Blogtacular itself was even bigger and even better than I could possibly have imagined. Greeted by giant gold balloons suspended from the ceiling (the ‘A’ of which is currently chilling in my living room in Huddersfield, having survived a 3 hour train journey and a week of being pestered by cats and a pug (Billy is just scared of it)) and some very smiley and helpful ladies, my first stop was my usual….the coffee machine. Pretend you’re not nervous at all, just in need of caffeine. Standard tactic. I thought it would buy me a little time to scan the room for someone I’d met the day before to go and join. As I was waiting for my espresso to appear, a person did at my elbow…”You’re Anna right? I recognise you from Instagram…so great to meet you!”. And so it continued – the whole day was a cavalcade of new-but-not-new faces, new ones that I knew would be familiar faces soon, and a few famous ones that I had to fangirl over a little bit. (Okay, a lot).
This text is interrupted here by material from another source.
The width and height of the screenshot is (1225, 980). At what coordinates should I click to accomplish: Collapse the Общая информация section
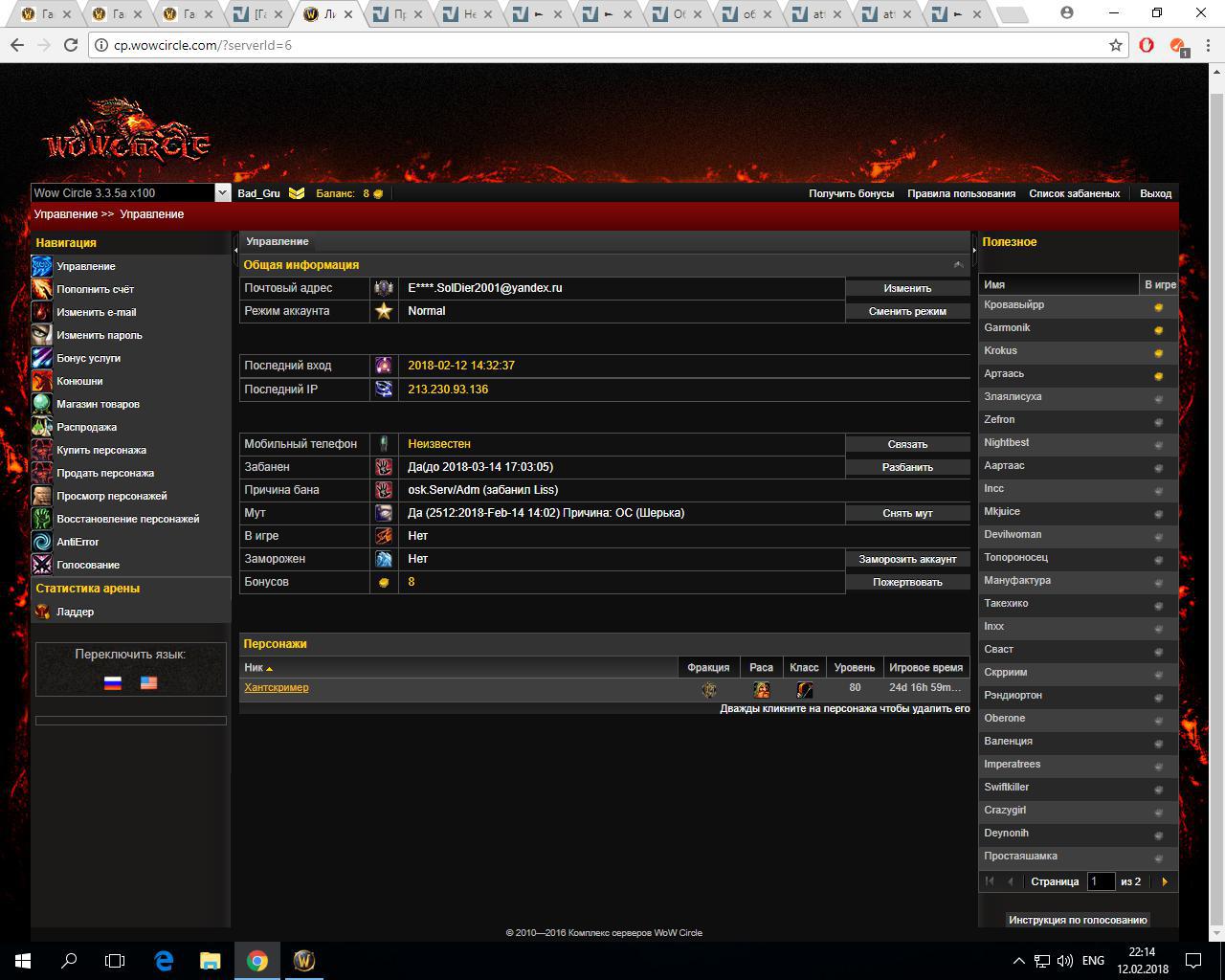[958, 265]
The keynote speech was given by the inspiring Lisa Congdon, an artist and illustrator from the US. When I heard she was on the programme, I didn’t really think she’d have much to say that I could benefit from, not being an ‘artist’ as such. I couldn’t have been more wrong. Her talk was one of the most inspiring I’ve ever heard and resonated with literally every person in the room in some way, for many people in a very profound way. I’m going to tell you what she said in another post, because I think everyone deserves to hear it, but suffice to say, she kicked off a day of brilliant and engaging speakers who delivered content that was relevant to all of us in some way. I learnt so much in just a few hours, and so many of the thoughts about my blog that plague me were echoed, debunked, explained, and developed over the day by some really great speakers.
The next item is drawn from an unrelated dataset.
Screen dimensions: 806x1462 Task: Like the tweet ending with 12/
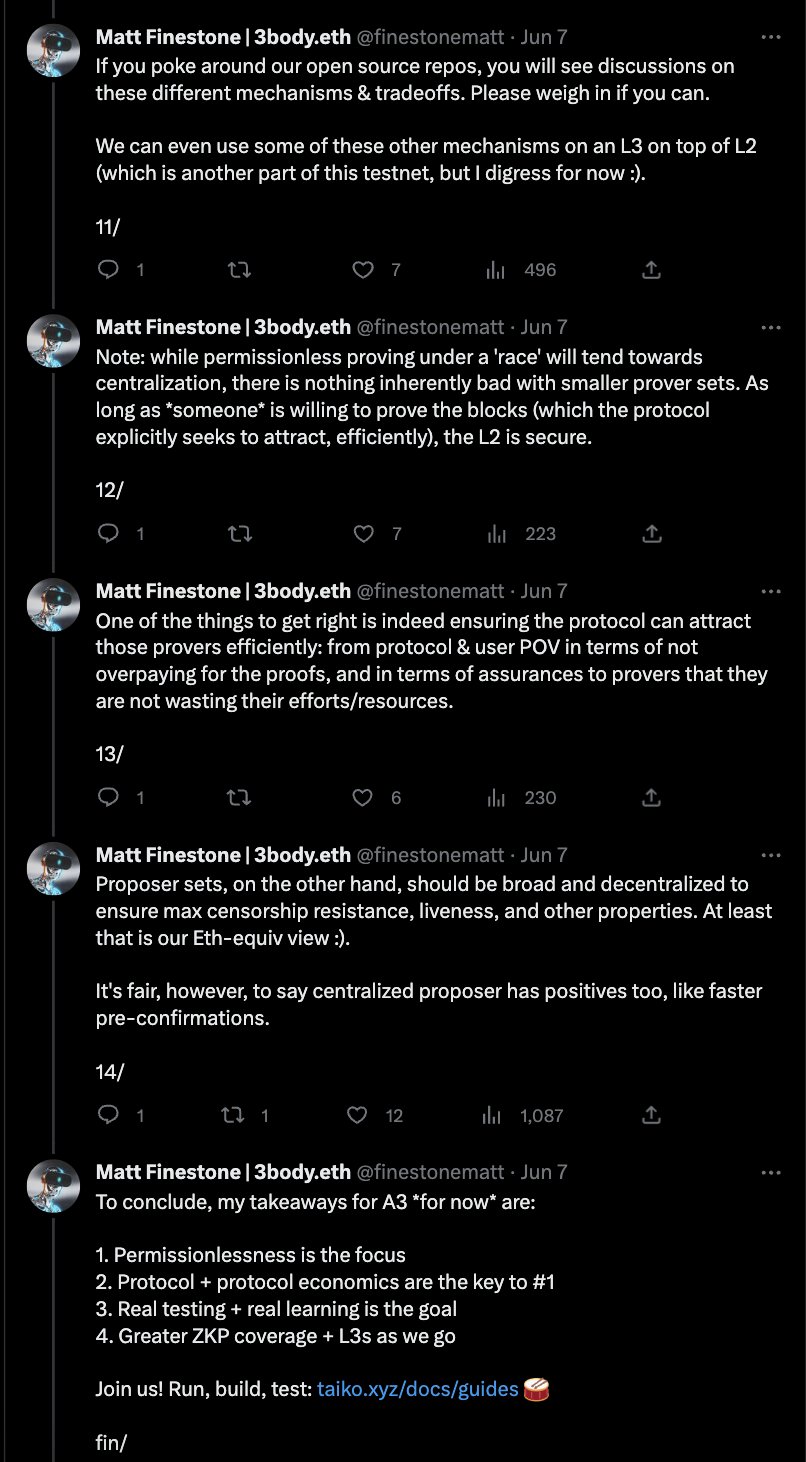(365, 534)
I went to Blogtacular with a feeling that my little creative blog was a bit of a bizarre hobby that I filled my own “spare” time with, and wasn’t something that could really go anywhere. I left Blogtacular feeling part of a huge tribe of amazing, smart and brilliant women who accepted me as one of their own, and valued the things I write about and create in a way that has given me such a huge sense of validation, and a new and renewed purpose.
So that’s why I think every creative blogger needs to attend Blogtacular. It can give your blog and your creativity an incredible boost, but it can also help you find your people – the ones who ‘get’ you like no other – and it is the most amazing fun. I am already looking forward to next year, and setting myself goals to have achieved before I do. I won’t be attending full of a sense of ‘impostor syndrome’ – I’ll be attending as part of a ready-made family. ©
Thank you so much to Kat Molesworth and to Kelly, and to all the other amazing ladies who made Blogtacular possible, and who made it such a game-changing event for so many. Thank you for welcoming us to your tribe. We are delighted to be a part of it.